Fig. 3. Adhibin perturbs actin dynamics and stability.

A Representative z-slice of F-actin in B16-F1 cells before and after treatment with 5 μM and 10 μM adhibin (18 h exposure). Scale bars: 20 μm. B Percentage of B16-F1 cells with one or multiple protrusive fronts. C Lamellipodium width (one-way Kruskal–Wallis test), (D) microspike length (one-way ANOVA), (E) microspike length relative to lamellipodium width (one-way Kruskal–Wallis test), (F) F-actin content at the lamellipodium (one-way Kruskal–Wallis test) in adhibin treated and B16-F1 cells. G Normalized fluorescence recovery curves of β-actin intensity at lamellipodia.

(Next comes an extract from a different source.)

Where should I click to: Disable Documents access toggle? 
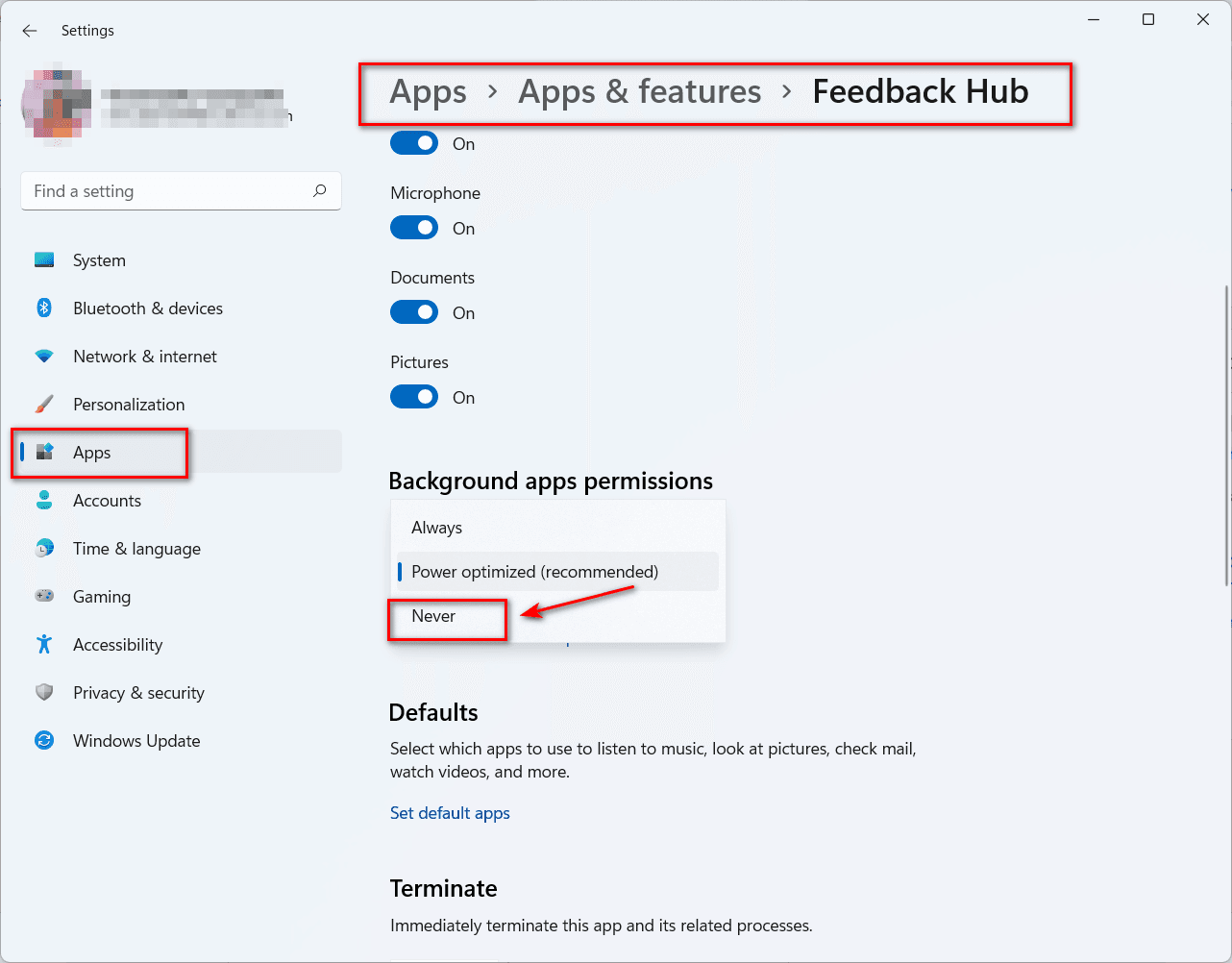(414, 312)
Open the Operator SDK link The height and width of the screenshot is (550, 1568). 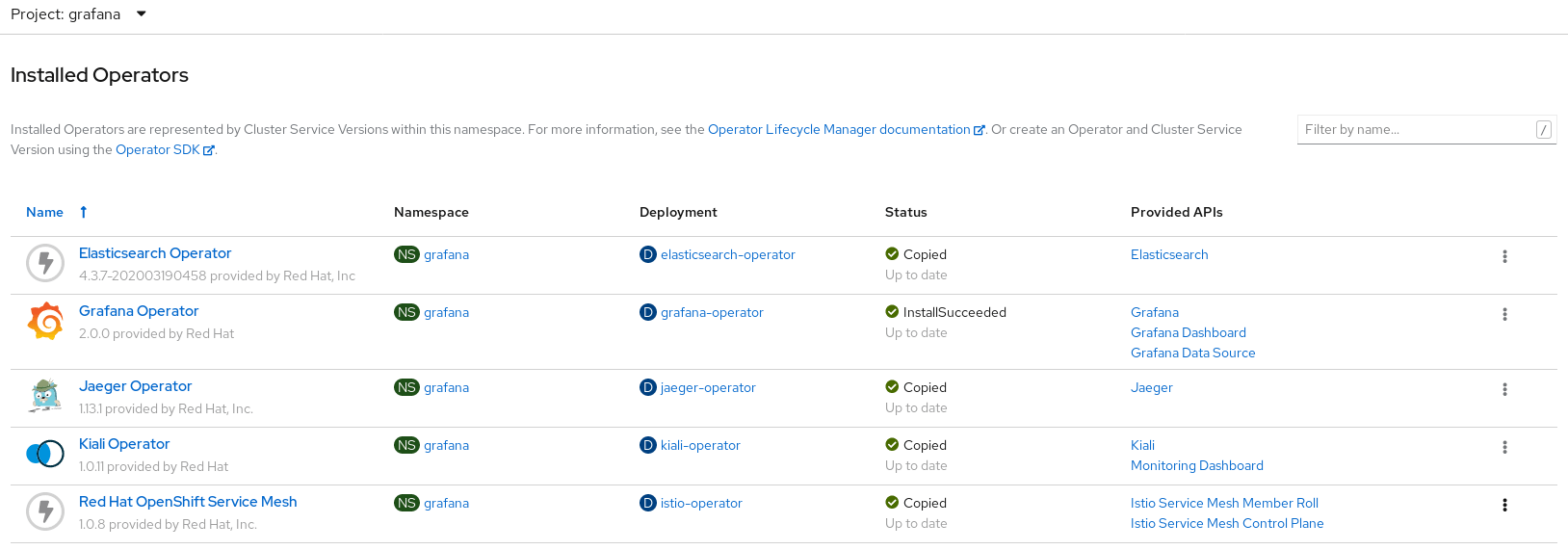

H Cytoplasmic F-actin content in MLE-12 cells (two-tailed Mann–Whitney test for two-column comparison, or one-way Kruskal–Wallis test for multiple comparisons), and (I) in A549 cells with and without adhibin treatment (two-tailed Mann–Whitney test for two column comparison, or one-way Kruskal–Wallis test for multiple comparisons). J Representative z-projections showing actin in control and 25 μM adhibin treated A549 cells. Scale bars: 20 μm. K Percentage of A549 cells with and without stress fibres. In all bar diagrams n is the number of experiments and in all box plots n is the number of cells analysed. All data are represented as mean ± S.D. a.u. = arbitrary units.